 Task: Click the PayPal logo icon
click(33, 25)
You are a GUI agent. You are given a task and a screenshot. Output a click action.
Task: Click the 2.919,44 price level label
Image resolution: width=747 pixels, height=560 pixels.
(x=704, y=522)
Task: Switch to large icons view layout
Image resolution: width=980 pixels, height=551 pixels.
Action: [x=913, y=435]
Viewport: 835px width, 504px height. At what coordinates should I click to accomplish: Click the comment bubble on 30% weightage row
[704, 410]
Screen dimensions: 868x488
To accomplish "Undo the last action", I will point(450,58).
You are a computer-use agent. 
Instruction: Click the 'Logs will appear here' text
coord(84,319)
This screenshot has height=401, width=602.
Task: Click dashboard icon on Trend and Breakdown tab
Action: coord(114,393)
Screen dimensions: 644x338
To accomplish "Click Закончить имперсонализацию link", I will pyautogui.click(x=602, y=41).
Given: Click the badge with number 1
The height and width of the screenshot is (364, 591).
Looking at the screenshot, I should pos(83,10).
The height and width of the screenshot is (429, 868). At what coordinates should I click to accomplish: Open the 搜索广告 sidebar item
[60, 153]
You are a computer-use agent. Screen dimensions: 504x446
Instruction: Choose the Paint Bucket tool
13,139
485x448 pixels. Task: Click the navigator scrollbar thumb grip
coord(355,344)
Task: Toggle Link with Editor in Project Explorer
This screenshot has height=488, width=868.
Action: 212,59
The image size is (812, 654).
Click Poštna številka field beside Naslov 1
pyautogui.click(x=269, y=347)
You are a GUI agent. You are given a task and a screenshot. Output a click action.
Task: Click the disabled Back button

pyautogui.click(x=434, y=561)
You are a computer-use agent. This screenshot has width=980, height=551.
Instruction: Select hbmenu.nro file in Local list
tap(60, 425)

= = = =

WHAT YOU HAVE TO DO: Copy the listing above. Match every line exactly.

YOUR SOLUTION:
 Task: Click the PayPal logo icon
click(33, 25)
You are a GUI agent. You are given a task and a screenshot. Output a click action.
Task: Click the 2.919,44 price level label
Image resolution: width=747 pixels, height=560 pixels.
(x=704, y=522)
Task: Switch to large icons view layout
Image resolution: width=980 pixels, height=551 pixels.
Action: [x=913, y=435]
Viewport: 835px width, 504px height. At what coordinates should I click to accomplish: Click the comment bubble on 30% weightage row
[704, 410]
Screen dimensions: 868x488
To accomplish "Undo the last action", I will point(450,58).
You are a computer-use agent. 
Instruction: Click the 'Logs will appear here' text
coord(84,319)
This screenshot has height=401, width=602.
Task: Click dashboard icon on Trend and Breakdown tab
Action: coord(114,393)
Screen dimensions: 644x338
To accomplish "Click Закончить имперсонализацию link", I will pyautogui.click(x=602, y=41).
Given: Click the badge with number 1
The height and width of the screenshot is (364, 591).
Looking at the screenshot, I should pos(83,10).
The height and width of the screenshot is (429, 868). At what coordinates should I click to accomplish: Open the 搜索广告 sidebar item
[60, 153]
You are a computer-use agent. Screen dimensions: 504x446
Instruction: Choose the Paint Bucket tool
13,139
485x448 pixels. Task: Click the navigator scrollbar thumb grip
coord(355,344)
Task: Toggle Link with Editor in Project Explorer
This screenshot has height=488, width=868.
Action: 212,59
The image size is (812, 654).
Click Poštna številka field beside Naslov 1
pyautogui.click(x=269, y=347)
You are a GUI agent. You are given a task and a screenshot. Output a click action.
Task: Click the disabled Back button

pyautogui.click(x=434, y=561)
You are a computer-use agent. This screenshot has width=980, height=551.
Instruction: Select hbmenu.nro file in Local list
tap(60, 425)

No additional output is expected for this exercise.